Cybersecurity - Greece

Law 5160/2024 (Gov. Gazette A'/195/27-11-2024) transposes NIS2 in full, repealing the prior NIS1 framework. It entered into force on 28 November 2024 and applies to both essential and important entities across sectors including energy, transport, banking, health, digital infrastructure, and public administration.

Ministerial Decision 1689/2025 (6 May 2025) establishes the binding National Cybersecurity Requirements Framework under Law 5160/2024, mandating 22 specific technical and organisational security controls. Entities must also register on the national portal (via Ministerial Decision 1645/2025) and appoint a dedicated security officer.

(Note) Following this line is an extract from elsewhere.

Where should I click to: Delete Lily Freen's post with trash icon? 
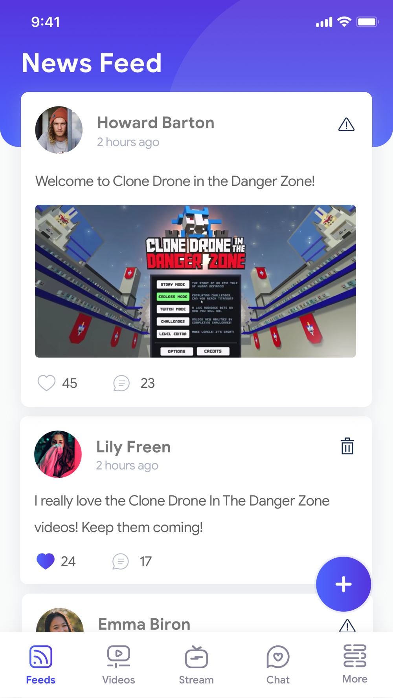pyautogui.click(x=347, y=446)
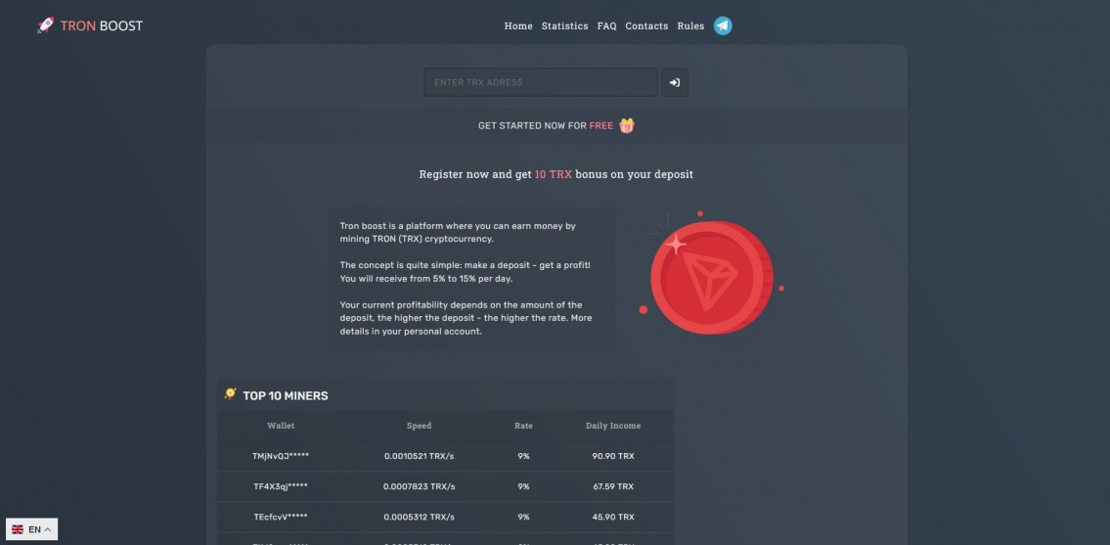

Under Article 16 of Law 5160/2024 (mirroring NIS2 Article 23), essential and important entities must submit an early warning to the NCSA/CSIRT within 24 hours of becoming aware of a significant incident, a full incident notification within 72 hours, and a final report within one month.

Personal data breaches must be reported to the Hellenic Data Protection Authority (HDPA) within 72 hours under GDPR (Regulation 2016/679), as applied in Greece. Incidents affecting personal data in regulated sectors trigger dual notification to both the NCSA (NIS2 channel) and the HDPA (GDPR channel).

The NCSA (cyber.gov.gr) is the single competent authority for NIS2 supervision, registration, and sanctions. Fines reach up to €10 million or 2% of global annual turnover for essential entities, and up to €7 million or 1.4% for important entities.

The NCSA published the National Cybersecurity Strategy 2026–2030 in December 2025 (Ministerial Decision No 2563/16-12-2025), structured around five pillars: resilient critical services, modern governance, skills development, EU/international cooperation, and practical solutions — aligning with the ENISA review cycle.